** begin Text provided **

Thursday, December 6, 2012

Stata tip: Quickly, and in one command, rename all variable labels of variables generated with the 'xi' command to reflect the value labels of the xi'd variable

When you use the xi command on categorical variables, even on those that have a value label associated with them, you get this:

. xi: svy, subpop(rural): reg logpccd rural_regressors refrigerator car livingroomsper numchild11 numchild11_sq i.oblast i.typeofdwell i.roof i.coldwatermeterinstalled i.soc_

. d

_Ioblast_3      byte   %8.0g                  oblast==3
_Ioblast_4      byte   %8.0g                  oblast==4
_Ioblast_5      byte   %8.0g                  oblast==5
_Ioblast_6      byte   %8.0g                  oblast==6
_Ioblast_7      byte   %8.0g                  oblast==7
_Ioblast_8      byte   %8.0g                  oblast==8
_Ioblast_11     byte   %8.0g                  oblast==11
_Itypeofdwe_2   byte   %8.0g                  typeofdwelling==2
_Itypeofdwe_3   byte   %8.0g                  typeofdwelling==3
_Itypeofdwe_4   byte   %8.0g                  typeofdwelling==4
_Itypeofdwe_5   byte   %8.0g                  typeofdwelling==5
_Itypeofdwe_6   byte   %8.0g                  typeofdwelling==6
_Itypeofdwe_7   byte   %8.0g                  typeofdwelling==7
_Itypeofdwe_8   byte   %8.0g                  typeofdwelling==8
_Itypeofdwe_9   byte   %8.0g                  typeofdwelling==9


The value labels are not much more informative than are the variable names. Below is a program that will automatically rename the variable label of these variables that result from the xi command so that they include the corresponding value label, as follows:

_Ioblast_3      byte   %8.0g                  oblast=Jalalabat
_Ioblast_4      byte   %8.0g                  oblast=Naryn
_Ioblast_5      byte   %8.0g                  oblast=Batken
_Ioblast_6      byte   %8.0g                  oblast=Osh
_Ioblast_7      byte   %8.0g                  oblast=City of Osh
_Ioblast_8      byte   %8.0g                  oblast=Chui
_Ioblast_11     byte   %8.0g                  oblast=City of Bishkek
_Itypeofdwe_2   byte   %8.0g                  typeofdwelling=Apartment or room in a residential hotel
_Itypeofdwe_3   byte   %8.0g                  typeofdwelling=Separate house
_Itypeofdwe_4   byte   %8.0g                  typeofdwelling=Part of a house
_Itypeofdwe_5   byte   %8.0g                  typeofdwelling=Dormitory
_Itypeofdwe_6   byte   %8.0g                  typeofdwelling=Lodge or a tied cottage (temporary tenure dwelling)

** end Text provided **
** begin Stored data **

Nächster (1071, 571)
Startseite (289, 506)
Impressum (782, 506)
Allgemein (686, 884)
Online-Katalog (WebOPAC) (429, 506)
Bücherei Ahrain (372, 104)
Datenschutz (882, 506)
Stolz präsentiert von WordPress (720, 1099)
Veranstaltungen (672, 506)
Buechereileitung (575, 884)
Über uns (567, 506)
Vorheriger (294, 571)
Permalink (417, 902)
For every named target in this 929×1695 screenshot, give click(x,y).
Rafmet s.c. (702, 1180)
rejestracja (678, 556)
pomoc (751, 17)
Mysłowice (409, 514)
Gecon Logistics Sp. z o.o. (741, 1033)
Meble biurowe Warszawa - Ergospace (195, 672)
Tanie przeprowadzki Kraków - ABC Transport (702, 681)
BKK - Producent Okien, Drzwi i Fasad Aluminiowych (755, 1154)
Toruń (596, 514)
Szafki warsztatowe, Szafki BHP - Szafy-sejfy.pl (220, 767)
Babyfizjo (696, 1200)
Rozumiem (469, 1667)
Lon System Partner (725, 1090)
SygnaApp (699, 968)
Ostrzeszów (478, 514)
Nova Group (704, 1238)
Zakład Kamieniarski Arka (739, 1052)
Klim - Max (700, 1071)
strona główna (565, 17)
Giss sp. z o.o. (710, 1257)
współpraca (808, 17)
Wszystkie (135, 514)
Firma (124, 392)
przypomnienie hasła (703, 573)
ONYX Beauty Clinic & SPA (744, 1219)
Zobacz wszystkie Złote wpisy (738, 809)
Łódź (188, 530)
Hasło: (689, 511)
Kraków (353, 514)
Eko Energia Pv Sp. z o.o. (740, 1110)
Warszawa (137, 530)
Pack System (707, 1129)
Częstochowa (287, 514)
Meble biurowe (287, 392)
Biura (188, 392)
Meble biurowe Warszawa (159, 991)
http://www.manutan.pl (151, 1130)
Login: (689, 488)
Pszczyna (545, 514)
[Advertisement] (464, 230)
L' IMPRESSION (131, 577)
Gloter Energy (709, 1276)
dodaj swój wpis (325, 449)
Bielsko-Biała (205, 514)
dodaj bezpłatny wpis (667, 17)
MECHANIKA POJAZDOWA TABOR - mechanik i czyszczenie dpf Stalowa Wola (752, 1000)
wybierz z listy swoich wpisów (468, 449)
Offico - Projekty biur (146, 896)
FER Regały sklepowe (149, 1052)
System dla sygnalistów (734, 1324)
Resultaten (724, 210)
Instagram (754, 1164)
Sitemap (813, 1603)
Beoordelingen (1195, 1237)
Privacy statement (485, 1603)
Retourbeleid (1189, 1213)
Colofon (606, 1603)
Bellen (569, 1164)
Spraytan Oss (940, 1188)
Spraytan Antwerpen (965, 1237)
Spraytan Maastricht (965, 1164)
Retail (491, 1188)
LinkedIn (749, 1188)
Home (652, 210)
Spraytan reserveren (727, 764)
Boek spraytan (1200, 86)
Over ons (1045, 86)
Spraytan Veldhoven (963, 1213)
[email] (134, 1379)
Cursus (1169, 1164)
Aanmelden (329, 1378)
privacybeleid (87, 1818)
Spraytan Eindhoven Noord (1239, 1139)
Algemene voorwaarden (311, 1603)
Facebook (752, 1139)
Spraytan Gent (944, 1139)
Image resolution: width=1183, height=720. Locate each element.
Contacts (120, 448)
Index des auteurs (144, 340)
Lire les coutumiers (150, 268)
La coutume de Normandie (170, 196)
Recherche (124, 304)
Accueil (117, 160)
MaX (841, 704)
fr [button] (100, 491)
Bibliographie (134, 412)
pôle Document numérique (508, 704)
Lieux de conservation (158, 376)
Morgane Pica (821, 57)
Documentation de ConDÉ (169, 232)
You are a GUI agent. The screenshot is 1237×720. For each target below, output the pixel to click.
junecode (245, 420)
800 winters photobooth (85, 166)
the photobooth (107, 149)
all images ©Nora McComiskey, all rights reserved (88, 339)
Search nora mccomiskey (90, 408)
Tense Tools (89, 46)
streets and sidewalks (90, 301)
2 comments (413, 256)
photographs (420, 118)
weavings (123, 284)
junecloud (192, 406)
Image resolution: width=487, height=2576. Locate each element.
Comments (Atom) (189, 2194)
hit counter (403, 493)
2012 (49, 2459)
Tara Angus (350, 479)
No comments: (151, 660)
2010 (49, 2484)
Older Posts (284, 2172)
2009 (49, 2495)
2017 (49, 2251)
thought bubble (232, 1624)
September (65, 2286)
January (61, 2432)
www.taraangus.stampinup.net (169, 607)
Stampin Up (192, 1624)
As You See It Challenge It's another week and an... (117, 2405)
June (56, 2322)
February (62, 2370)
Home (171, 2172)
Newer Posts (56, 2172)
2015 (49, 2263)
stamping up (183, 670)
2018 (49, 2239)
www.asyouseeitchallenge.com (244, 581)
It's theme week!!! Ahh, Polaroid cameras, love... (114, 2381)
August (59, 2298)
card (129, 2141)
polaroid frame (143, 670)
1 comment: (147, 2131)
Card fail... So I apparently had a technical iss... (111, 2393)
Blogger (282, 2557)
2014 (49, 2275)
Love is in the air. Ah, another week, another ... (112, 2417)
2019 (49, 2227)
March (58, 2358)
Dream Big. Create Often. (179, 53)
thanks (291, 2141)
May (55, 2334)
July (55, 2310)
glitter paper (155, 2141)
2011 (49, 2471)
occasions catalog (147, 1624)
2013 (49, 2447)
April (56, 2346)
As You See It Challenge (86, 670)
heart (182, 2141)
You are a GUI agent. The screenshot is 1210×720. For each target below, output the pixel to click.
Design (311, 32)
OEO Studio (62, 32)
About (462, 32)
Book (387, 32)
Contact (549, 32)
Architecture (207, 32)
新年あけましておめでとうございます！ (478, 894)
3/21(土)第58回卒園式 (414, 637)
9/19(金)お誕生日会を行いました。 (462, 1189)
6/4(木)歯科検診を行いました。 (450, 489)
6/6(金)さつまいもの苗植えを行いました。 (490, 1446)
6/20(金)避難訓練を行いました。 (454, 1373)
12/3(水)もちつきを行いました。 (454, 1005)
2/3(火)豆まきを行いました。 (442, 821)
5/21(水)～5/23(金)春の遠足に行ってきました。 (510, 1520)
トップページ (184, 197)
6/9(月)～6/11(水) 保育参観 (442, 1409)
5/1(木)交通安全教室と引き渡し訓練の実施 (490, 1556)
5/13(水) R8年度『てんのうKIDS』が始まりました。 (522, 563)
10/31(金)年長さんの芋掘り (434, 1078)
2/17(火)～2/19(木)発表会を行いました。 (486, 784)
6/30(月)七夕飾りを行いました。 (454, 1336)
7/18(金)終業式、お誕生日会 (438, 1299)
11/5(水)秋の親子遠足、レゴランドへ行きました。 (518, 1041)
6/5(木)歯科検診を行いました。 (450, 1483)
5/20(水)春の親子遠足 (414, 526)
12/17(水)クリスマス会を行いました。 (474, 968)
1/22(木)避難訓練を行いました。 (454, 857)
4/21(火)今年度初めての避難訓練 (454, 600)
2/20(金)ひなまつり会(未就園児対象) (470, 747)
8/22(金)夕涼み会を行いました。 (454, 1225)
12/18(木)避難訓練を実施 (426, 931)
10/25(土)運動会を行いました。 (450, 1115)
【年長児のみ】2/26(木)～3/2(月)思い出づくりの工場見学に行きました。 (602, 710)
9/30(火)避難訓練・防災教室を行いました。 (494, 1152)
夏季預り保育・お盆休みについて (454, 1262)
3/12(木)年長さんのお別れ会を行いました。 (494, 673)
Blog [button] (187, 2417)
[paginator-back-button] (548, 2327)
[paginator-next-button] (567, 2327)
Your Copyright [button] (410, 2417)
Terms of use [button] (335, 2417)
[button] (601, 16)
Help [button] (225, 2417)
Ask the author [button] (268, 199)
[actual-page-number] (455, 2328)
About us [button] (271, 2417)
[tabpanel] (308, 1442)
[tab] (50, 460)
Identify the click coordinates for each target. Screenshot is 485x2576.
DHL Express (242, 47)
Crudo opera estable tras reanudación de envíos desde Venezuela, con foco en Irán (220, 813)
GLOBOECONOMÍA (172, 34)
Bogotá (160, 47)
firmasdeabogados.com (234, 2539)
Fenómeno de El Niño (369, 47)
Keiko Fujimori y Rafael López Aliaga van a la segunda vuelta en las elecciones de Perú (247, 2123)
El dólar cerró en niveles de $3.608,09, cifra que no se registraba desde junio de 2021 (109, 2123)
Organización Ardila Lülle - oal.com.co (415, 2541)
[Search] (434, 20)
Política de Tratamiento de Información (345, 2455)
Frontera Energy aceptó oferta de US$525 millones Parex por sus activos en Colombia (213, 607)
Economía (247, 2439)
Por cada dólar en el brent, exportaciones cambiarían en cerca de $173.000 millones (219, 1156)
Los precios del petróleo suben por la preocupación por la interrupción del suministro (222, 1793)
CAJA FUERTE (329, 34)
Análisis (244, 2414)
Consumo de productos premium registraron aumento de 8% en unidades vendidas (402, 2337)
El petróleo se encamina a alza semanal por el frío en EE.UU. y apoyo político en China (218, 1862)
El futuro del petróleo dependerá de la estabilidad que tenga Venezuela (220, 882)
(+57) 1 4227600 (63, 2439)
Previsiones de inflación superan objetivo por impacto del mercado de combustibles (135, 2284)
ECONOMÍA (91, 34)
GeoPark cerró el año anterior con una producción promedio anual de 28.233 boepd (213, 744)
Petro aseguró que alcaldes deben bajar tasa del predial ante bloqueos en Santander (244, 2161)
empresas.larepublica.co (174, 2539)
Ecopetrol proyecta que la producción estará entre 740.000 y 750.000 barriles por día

** end Stored data **

Given task A = In the records, copy out every line from the line with "FER Regały sklepowe (149, 1052)" up to and including the line with "Morgane Pica (821, 57)", raising each coordinate by 93 and leaving everything else unchanged.
Given task B = Please carry on the Stata tip about relabeling xi-generated variables from where it stops.
These records have no connection to the Stata tip.

Exercise result A =
FER Regały sklepowe (242, 1145)
System dla sygnalistów (827, 1417)
Resultaten (817, 303)
Instagram (847, 1257)
Sitemap (906, 1696)
Beoordelingen (1288, 1330)
Privacy statement (578, 1696)
Retourbeleid (1282, 1306)
Colofon (699, 1696)
Bellen (662, 1257)
Spraytan Oss (1033, 1281)
Spraytan Antwerpen (1058, 1330)
Spraytan Maastricht (1058, 1257)
Retail (584, 1281)
LinkedIn (842, 1281)
Home (745, 303)
Spraytan reserveren (820, 857)
Boek spraytan (1293, 179)
Over ons (1138, 179)
Spraytan Veldhoven (1056, 1306)
[email] (227, 1472)
Cursus (1262, 1257)
Aanmelden (422, 1471)
privacybeleid (180, 1911)
Spraytan Eindhoven Noord (1332, 1232)
Algemene voorwaarden (404, 1696)
Facebook (845, 1232)
Spraytan Gent (1037, 1232)
Image resolution: width=1183, height=720. Locate each element.
Contacts (213, 541)
Index des auteurs (237, 433)
Lire les coutumiers (243, 361)
La coutume de Normandie (263, 289)
Recherche (217, 397)
Accueil (210, 253)
MaX (934, 797)
fr [button] (193, 584)
Bibliographie (227, 505)
pôle Document numérique (601, 797)
Lieux de conservation (251, 469)
Morgane Pica (914, 150)

Exercise result B =
_Itypeofdwe_7   byte   %8.0g                  typeofdwelling=Other non-residential premises used for residence
_Itypeofdwe_8   byte   %8.0g                  typeofdwelling=Other residential premises
_Itypeofdwe_9   byte   %8.0g                  typeofdwelling=Barracks
 

There are actually two programs - mine is a wrapper for a program that Nicholas J. Cox wrote. Both of these are below.

Usage (run this after the xi command):

. varsformyrelabel

Programs:

program define varsformyrelabel

    // Written by Shafique Jamal (shafique.jamal@gmail.com), 12-07-2012
    // UPDATE 12-07-2012: Need to change how the variable name for the list of `allunxidvariables' is determined. Need to get it from the variable label, rather than the variable name
    //

    // Get list of variables that were xi'd
    local xivars "`_dta[__xi__Vars__To__Drop__]:'"
    // di `"xivars:`xivars'"'
   
    // Now just need to get list of un-xi'd variables from this list
    // Here is the first one
    local currentdummyvar : word 1 of `xivars'
    // di `"currentdummyvar:`currentdummyvar'"'
   
    // This will get the full variable name
    local currentunxidvar = regexr("`: variable label `currentdummyvar''","==.*$","")
    // di `"currentunxidvar:`currentunxidvar'"'
    local allunxidvars "`currentunxidvar'"
    // di `"allunxidvars:`allunxidvars'"'
   
    // This will get the _I`var' name, without the _# suffix - I need this for the first argument to the myrelabel routine. Variable name gets shortened
    local currentunxidvarwith_I = regexr("`currentdummyvar'","_[0-9]+$","")
    // di `"currentunxidvar:`currentunxidvarwith_I'"'
    local allunxidvarswith_I "`currentunxidvarwith_I'"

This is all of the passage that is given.